# Problem to solve
Your answer must hold only the lines below from the line containing "會員專區 (1149, 41)" through the line containing "Information Quality (56, 539)", each reproduced exactly.

Collected data entries
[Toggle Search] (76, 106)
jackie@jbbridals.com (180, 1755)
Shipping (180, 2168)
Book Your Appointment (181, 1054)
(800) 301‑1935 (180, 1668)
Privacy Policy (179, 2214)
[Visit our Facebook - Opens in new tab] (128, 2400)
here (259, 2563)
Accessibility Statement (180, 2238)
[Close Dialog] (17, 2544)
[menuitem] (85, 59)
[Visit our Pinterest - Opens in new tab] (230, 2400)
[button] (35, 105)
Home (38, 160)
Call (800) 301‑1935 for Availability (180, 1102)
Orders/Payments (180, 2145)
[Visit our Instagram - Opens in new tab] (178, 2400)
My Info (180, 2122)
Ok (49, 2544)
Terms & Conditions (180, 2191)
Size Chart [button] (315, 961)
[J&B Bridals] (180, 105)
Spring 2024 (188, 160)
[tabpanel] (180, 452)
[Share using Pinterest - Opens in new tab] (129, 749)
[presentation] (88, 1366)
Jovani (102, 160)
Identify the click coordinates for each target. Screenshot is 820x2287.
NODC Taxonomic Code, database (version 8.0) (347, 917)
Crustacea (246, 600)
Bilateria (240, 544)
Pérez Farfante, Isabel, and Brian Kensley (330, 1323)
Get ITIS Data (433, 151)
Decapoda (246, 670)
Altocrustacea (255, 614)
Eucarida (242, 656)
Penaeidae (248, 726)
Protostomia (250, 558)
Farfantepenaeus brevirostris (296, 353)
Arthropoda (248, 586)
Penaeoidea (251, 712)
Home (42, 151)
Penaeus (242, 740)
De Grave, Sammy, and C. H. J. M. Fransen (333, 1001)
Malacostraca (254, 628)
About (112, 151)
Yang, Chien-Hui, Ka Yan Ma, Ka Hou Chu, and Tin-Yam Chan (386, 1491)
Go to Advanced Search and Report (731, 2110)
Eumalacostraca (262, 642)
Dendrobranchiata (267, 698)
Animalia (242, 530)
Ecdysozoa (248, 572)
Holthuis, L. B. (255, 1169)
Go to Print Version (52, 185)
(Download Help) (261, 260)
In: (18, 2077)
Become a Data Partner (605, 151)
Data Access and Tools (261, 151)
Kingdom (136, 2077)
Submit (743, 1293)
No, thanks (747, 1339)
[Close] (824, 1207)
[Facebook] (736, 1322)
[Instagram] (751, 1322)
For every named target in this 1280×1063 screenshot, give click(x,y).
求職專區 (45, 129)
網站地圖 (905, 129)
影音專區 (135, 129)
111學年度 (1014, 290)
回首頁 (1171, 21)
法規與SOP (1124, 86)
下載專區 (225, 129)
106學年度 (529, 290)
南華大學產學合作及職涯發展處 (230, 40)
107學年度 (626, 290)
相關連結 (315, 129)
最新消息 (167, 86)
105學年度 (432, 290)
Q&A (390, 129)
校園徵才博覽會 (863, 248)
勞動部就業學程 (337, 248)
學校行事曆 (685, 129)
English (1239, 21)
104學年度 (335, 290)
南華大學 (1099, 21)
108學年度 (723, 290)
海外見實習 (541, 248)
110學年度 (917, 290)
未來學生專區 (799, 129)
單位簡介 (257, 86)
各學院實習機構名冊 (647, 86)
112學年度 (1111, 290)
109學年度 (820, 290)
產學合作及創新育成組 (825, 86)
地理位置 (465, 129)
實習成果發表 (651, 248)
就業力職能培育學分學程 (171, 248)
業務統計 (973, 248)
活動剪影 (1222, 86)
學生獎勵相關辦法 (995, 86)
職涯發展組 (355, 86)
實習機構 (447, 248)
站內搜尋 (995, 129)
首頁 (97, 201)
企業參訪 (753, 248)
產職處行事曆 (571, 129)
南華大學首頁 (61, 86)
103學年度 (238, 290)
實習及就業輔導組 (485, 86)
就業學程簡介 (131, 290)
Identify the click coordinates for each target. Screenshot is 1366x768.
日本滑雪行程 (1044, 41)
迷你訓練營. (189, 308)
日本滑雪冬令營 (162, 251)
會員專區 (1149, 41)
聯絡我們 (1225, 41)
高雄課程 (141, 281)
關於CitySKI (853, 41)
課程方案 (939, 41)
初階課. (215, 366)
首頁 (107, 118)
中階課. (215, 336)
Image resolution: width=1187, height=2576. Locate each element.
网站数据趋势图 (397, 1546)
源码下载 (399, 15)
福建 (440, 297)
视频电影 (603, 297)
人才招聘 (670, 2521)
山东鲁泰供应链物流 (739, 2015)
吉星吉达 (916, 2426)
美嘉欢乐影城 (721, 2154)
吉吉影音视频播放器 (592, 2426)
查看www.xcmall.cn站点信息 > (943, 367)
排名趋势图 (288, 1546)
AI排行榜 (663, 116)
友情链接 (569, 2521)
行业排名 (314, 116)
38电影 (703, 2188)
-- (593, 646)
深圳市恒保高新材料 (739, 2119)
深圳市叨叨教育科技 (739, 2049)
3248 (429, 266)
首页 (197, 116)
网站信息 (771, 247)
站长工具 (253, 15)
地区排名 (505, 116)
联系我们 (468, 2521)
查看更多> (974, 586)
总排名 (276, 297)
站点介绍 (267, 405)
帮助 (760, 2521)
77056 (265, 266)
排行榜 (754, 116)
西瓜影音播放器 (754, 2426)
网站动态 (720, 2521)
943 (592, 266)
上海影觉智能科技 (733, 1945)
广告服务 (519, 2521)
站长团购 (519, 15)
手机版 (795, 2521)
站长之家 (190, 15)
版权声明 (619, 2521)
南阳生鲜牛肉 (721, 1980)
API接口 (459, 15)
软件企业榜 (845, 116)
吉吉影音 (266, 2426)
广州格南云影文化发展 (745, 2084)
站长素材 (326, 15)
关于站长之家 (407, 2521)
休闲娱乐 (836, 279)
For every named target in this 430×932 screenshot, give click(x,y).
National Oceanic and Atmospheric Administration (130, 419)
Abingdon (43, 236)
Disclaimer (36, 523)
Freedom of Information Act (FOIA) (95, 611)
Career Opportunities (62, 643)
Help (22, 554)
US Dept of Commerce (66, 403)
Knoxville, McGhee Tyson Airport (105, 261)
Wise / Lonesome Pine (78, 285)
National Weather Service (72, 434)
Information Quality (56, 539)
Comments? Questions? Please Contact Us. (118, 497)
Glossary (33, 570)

# Solution for this task
會員專區 (1149, 41)
聯絡我們 (1225, 41)
高雄課程 (141, 281)
關於CitySKI (853, 41)
課程方案 (939, 41)
初階課. (215, 366)
首頁 (107, 118)
中階課. (215, 336)
Image resolution: width=1187, height=2576. Locate each element.
网站数据趋势图 (397, 1546)
源码下载 (399, 15)
福建 (440, 297)
视频电影 (603, 297)
人才招聘 (670, 2521)
山东鲁泰供应链物流 (739, 2015)
吉星吉达 (916, 2426)
美嘉欢乐影城 (721, 2154)
吉吉影音视频播放器 (592, 2426)
查看www.xcmall.cn站点信息 > (943, 367)
排名趋势图 (288, 1546)
AI排行榜 (663, 116)
友情链接 (569, 2521)
行业排名 (314, 116)
38电影 (703, 2188)
-- (593, 646)
深圳市恒保高新材料 (739, 2119)
深圳市叨叨教育科技 (739, 2049)
3248 (429, 266)
首页 (197, 116)
网站信息 (771, 247)
站长工具 (253, 15)
地区排名 (505, 116)
联系我们 (468, 2521)
查看更多> (974, 586)
总排名 (276, 297)
站点介绍 (267, 405)
帮助 (760, 2521)
77056 (265, 266)
排行榜 (754, 116)
西瓜影音播放器 (754, 2426)
网站动态 (720, 2521)
943 (592, 266)
上海影觉智能科技 (733, 1945)
广告服务 (519, 2521)
站长团购 (519, 15)
手机版 (795, 2521)
站长之家 (190, 15)
版权声明 (619, 2521)
南阳生鲜牛肉 (721, 1980)
API接口 (459, 15)
软件企业榜 (845, 116)
吉吉影音 (266, 2426)
广州格南云影文化发展 (745, 2084)
站长素材 (326, 15)
关于站长之家 (407, 2521)
休闲娱乐 (836, 279)
For every named target in this 430×932 screenshot, give click(x,y).
National Oceanic and Atmospheric Administration (130, 419)
Abingdon (43, 236)
Disclaimer (36, 523)
Freedom of Information Act (FOIA) (95, 611)
Career Opportunities (62, 643)
Help (22, 554)
US Dept of Commerce (66, 403)
Knoxville, McGhee Tyson Airport (105, 261)
Wise / Lonesome Pine (78, 285)
National Weather Service (72, 434)
Information Quality (56, 539)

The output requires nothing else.